La rimonta di Berlusconi è l'incognita di questa campagna elettorale. Il ricordo corre naturalmente al 2006. Anche allora i sondaggi davano l'Unione di Prodi in vantaggio di molti punti sulla Casa delle libertà di Berlusconi. E poi a urne chiuse si scoprì che il Cavaliere aveva preso più voti di Prodi al Senato e aveva perso alla Camera per una inezia. È possibile che si possa ripetere un exploit del genere?
A distanza di tre settimane dal voto non è possibile rispondere con assoluta certezza a questa domanda.

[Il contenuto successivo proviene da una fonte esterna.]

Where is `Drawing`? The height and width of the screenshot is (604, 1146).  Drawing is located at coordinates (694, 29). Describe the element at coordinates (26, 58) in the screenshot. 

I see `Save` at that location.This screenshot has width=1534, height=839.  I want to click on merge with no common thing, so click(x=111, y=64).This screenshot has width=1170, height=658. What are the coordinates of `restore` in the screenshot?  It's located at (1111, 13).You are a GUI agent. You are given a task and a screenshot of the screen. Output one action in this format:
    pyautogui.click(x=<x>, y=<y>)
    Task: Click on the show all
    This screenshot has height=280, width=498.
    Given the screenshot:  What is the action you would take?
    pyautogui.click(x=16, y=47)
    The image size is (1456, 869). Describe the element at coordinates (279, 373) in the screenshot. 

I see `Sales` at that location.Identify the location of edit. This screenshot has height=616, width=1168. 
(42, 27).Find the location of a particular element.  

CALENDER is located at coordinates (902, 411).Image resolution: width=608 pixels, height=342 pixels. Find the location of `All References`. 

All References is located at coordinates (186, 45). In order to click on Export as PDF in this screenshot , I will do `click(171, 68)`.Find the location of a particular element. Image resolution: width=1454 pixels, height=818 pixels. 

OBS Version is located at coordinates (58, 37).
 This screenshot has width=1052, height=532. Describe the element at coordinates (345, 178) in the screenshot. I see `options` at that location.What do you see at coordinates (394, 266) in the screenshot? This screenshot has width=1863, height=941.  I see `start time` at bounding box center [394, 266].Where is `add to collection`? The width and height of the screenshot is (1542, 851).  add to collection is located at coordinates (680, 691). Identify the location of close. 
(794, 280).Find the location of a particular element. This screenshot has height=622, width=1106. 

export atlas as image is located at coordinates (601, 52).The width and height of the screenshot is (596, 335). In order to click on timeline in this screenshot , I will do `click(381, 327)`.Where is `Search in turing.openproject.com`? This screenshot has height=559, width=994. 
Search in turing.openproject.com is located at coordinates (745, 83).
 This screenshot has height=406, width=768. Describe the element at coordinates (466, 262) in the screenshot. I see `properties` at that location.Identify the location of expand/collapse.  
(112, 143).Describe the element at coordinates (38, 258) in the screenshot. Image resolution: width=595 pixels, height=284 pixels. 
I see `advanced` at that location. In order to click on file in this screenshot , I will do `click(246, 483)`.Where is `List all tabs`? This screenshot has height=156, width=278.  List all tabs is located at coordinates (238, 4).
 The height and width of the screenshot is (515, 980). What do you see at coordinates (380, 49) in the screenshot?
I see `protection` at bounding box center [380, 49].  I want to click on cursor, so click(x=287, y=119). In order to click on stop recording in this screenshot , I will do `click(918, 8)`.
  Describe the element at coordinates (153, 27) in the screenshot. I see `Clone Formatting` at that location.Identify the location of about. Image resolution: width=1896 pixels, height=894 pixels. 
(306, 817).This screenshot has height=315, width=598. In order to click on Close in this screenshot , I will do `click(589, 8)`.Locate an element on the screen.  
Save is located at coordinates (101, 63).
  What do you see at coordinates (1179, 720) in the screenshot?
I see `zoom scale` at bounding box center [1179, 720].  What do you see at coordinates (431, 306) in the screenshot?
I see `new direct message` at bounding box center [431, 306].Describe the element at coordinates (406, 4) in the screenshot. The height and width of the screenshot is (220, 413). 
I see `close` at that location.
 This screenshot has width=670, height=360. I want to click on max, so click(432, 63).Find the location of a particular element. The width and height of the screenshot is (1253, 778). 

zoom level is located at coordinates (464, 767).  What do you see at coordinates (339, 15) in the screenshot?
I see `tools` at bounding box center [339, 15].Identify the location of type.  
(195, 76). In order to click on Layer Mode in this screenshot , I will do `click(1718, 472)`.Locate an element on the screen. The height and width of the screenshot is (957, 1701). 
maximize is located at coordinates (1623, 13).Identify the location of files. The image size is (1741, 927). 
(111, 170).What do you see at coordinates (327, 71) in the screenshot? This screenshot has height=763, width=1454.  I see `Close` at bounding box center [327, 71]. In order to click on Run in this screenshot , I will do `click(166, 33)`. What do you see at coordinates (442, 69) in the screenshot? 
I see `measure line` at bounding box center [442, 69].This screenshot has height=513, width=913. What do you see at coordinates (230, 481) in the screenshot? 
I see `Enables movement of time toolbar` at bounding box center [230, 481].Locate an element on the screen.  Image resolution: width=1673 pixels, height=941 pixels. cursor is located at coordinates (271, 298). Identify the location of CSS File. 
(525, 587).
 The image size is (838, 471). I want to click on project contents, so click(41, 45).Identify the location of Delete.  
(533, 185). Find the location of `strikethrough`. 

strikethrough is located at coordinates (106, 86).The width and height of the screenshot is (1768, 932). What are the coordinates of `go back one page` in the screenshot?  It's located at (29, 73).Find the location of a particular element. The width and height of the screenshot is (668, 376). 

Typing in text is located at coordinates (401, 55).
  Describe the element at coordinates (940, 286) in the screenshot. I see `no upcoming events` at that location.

Si può solo far parlare i numeri per capire a quali condizioni la rimonta si potrebbe concretizzare. Naturalmente ci riferiamo alla Camera perché è qui che, con un voto più di Bersani, Berlusconi potrebbe ribaltare gli attuali pronostici e "vincere". Come si sa il Senato è una altra storia.
I primi dati da cui partire sono quelli delle intenzioni di voto alle due coalizioni che si contendono la vittoria. La media degli ultimi sondaggi dà Bersani al 35% e Berlusconi al 28%. Grillo e Monti sono molti punti indietro e comunque il loro peso non è determinante ai fini del nostro calcolo. Il secondo dato è quello della partecipazione al voto. Le percentuali indicate sopra risultano da un tasso di risposte degli intervistati mediamente intorno al 65 %. Nelle ultime settimane questo dato è cresciuto notevolmente in tutti i sondaggi. Vuol dire che la platea degli indecisi si sta progressivamente restringendo. Nelle politiche del 2008 ha votato l'80,5 % degli elettori. Il 19,5 % sono rimasti a casa e continueranno a farlo. Questo tasso di astensionismo non è recuperabile.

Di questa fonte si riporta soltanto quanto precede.